I know for a fact that string contents of a pointer is not modifiable. But consider the code below. Does that mean cf has been changed to the type "char array" (whose content is modifiable).
#include <stdio.h>
int main()
{
char line[100];
char *cf;
cf = line; //cf (of type pointer-to-pointer-to-char) is converted?
*cf = 's';
*cf = 'g';
printf("%c", *cf);
}
Below DOESN't work.
int main()
{
char *cf;
*cf = 's';
*cf = 'g';
printf("%c", *cf);
}
In the first snippet, cf is not an array, but points to one. So you can use it to acess the array's values. You can even use array access syntax like cf[1].
In your second snippet, cf is still a char*. It's uninitialized, so assigning to the place it points to is undefined behavior.
You're just writing and reading one byte, so it might do as you expect... but it might also crash due to an access violation, cause data corruption because you changed memory that was used by something else, or something entirely different may happen.
Does that mean cf has been changed to the type "char array"
No. The type of a variable never changes from the declared type, no matter what you assign to it.
The first snippet assigns a pointer to the first element of the array to cf. One says the array decays into a pointer.
Below DOESN't work.
Dereferencing an uninitialized pointer results in undefined behaviour. You haven't ensured that *cf points to somewhere appropriate, so you are attempting to writing to memory you shouldn't.
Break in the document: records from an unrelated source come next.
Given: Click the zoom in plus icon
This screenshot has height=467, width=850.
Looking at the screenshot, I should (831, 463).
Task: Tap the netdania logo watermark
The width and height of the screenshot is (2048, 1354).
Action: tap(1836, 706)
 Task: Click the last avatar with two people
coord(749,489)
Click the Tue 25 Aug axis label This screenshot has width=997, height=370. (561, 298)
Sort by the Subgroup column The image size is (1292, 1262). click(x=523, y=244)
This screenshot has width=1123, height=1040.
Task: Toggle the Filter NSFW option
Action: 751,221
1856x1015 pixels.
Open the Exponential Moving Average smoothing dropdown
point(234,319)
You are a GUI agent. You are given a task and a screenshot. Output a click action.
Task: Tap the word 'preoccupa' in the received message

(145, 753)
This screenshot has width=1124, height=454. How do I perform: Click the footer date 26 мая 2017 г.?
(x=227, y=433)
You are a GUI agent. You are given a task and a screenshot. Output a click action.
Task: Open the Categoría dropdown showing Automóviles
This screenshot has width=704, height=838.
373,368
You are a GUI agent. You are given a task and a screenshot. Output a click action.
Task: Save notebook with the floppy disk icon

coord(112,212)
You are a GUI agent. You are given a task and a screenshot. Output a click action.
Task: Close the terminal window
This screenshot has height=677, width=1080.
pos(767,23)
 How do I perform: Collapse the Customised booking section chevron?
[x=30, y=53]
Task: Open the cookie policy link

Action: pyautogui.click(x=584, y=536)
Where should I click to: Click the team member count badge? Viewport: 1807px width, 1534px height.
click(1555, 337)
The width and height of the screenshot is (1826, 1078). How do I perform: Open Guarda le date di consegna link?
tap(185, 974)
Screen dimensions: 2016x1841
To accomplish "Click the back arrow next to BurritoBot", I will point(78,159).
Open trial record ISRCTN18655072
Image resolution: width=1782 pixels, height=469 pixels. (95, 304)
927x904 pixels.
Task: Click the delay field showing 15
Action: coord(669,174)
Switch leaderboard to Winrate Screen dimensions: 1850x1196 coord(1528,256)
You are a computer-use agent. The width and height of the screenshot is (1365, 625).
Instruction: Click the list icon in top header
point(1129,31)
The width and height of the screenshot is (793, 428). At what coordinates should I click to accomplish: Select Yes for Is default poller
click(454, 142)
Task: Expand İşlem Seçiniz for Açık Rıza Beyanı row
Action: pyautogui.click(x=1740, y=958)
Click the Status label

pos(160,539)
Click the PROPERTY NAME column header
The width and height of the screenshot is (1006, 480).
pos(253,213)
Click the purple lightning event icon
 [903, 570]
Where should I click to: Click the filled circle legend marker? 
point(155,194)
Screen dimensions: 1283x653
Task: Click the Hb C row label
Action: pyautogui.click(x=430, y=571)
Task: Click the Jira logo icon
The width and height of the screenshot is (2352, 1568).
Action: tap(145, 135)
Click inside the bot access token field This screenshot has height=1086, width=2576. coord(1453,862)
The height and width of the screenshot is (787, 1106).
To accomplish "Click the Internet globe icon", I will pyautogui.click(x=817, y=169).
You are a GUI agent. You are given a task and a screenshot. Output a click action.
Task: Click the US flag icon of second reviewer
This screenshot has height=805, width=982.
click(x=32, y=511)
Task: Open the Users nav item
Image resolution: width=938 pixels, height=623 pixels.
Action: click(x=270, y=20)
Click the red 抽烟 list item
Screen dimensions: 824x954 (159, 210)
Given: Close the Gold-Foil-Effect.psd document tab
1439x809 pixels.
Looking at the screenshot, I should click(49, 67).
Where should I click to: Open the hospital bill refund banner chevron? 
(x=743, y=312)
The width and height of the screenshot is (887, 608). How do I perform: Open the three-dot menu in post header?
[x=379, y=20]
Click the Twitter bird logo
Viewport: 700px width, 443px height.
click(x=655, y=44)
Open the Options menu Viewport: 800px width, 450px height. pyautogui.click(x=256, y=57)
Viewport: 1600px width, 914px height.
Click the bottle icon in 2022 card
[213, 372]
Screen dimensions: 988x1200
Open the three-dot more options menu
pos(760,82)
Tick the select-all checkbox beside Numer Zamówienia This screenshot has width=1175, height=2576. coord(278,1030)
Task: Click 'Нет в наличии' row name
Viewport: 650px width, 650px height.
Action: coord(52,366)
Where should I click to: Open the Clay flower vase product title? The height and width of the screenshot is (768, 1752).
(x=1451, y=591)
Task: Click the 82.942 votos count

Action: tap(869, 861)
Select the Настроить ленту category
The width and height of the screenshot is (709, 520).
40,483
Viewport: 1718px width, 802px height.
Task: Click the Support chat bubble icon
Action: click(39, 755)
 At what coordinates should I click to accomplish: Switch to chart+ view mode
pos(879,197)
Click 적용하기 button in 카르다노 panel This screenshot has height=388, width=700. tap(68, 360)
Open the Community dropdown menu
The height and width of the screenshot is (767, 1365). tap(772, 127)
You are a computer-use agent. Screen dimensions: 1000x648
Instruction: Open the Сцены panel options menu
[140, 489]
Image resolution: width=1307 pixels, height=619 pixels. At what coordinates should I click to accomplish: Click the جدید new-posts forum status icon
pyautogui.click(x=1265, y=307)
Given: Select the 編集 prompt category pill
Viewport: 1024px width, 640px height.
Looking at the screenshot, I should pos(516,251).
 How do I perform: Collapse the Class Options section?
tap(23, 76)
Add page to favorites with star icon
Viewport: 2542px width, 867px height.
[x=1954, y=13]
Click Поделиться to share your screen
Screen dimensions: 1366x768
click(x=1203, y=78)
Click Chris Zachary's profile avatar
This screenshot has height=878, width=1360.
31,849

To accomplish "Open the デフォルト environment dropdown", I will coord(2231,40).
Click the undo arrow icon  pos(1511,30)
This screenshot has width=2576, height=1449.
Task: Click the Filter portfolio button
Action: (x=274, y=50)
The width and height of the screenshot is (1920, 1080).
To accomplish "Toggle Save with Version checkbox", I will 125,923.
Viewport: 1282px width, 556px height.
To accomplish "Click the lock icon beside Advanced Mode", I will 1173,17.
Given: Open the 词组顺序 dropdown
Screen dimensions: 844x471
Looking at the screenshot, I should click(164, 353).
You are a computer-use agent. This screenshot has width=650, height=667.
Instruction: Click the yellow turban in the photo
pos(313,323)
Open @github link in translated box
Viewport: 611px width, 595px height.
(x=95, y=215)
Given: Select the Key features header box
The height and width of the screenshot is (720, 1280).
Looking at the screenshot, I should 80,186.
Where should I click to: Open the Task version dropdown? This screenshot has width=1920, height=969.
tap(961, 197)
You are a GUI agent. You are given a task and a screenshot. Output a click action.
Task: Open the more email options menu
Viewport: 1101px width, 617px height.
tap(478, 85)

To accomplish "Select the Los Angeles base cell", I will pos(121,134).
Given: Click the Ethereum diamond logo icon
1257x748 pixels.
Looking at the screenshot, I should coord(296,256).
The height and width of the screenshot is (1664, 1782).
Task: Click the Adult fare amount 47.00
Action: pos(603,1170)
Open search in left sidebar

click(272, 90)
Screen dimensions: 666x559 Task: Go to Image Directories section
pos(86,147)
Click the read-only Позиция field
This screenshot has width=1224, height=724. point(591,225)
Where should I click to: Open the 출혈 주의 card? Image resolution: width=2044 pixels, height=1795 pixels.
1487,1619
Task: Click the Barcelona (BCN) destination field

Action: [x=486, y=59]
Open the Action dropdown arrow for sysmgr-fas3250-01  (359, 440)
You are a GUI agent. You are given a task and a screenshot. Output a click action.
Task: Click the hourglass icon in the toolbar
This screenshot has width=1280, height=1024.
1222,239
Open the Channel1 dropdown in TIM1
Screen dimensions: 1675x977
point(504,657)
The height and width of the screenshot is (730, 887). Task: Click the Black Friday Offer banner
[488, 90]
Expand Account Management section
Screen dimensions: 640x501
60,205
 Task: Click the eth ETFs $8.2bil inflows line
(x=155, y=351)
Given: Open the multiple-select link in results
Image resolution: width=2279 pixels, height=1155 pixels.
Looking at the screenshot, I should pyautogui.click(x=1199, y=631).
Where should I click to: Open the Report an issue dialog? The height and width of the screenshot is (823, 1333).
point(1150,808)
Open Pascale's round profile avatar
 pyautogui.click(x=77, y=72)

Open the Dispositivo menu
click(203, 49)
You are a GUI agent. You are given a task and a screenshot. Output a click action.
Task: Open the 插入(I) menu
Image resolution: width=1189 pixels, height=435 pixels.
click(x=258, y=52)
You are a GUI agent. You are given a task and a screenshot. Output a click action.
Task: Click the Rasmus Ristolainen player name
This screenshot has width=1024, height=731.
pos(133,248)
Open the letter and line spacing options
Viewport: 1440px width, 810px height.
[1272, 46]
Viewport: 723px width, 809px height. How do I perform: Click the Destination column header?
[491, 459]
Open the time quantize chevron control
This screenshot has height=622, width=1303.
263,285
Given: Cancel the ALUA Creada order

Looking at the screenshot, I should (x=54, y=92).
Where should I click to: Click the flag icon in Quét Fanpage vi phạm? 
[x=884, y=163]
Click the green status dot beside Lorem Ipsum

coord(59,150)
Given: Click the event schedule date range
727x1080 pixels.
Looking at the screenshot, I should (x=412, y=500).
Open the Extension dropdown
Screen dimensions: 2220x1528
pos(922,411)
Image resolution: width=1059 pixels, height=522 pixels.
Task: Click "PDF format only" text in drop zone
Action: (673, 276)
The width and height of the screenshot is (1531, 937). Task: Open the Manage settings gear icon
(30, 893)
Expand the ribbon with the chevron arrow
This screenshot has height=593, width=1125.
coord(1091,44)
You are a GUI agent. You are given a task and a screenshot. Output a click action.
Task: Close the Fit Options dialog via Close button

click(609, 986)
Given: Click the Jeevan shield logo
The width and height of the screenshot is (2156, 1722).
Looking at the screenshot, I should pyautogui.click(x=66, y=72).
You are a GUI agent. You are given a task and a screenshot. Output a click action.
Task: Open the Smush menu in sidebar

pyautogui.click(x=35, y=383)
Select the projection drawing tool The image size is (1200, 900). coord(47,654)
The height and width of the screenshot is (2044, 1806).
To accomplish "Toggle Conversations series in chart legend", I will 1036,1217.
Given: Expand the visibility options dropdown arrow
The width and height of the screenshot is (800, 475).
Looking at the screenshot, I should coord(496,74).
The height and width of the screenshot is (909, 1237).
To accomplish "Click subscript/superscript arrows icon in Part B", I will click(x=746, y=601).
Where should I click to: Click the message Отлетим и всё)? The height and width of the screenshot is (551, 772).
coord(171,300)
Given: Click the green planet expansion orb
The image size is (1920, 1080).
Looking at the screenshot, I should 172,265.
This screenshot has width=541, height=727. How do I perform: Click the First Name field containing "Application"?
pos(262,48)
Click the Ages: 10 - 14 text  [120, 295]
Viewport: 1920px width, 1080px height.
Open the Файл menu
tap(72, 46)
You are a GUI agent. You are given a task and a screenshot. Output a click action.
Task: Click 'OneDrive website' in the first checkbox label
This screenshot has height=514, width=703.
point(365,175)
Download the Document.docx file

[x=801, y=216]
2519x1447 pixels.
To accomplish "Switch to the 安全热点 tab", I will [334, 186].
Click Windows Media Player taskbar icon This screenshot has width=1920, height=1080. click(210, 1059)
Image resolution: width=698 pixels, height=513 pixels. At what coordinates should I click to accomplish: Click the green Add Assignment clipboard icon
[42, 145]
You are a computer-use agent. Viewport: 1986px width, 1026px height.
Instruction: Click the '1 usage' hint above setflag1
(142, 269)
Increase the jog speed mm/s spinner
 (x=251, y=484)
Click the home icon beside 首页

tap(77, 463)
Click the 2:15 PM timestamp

Maybe you'll succeed. Maybe the program will be killed. Maybe weird things will start happening. In any case, it's something you must avoid.
I know for a fact that string contents of a pointer is not modifiable.
That's only partially true...
A pointer is in the end just the address of some memory. A pointer of type char can point to some single character, to the beginning or even into the middle of some array or one past the end of such an array (well, but you need to assign a valid address to a pointer before using it – which is not the case in your main function: "doesn't work"). You can modify any such array via a pointer, provided the array itself is not const.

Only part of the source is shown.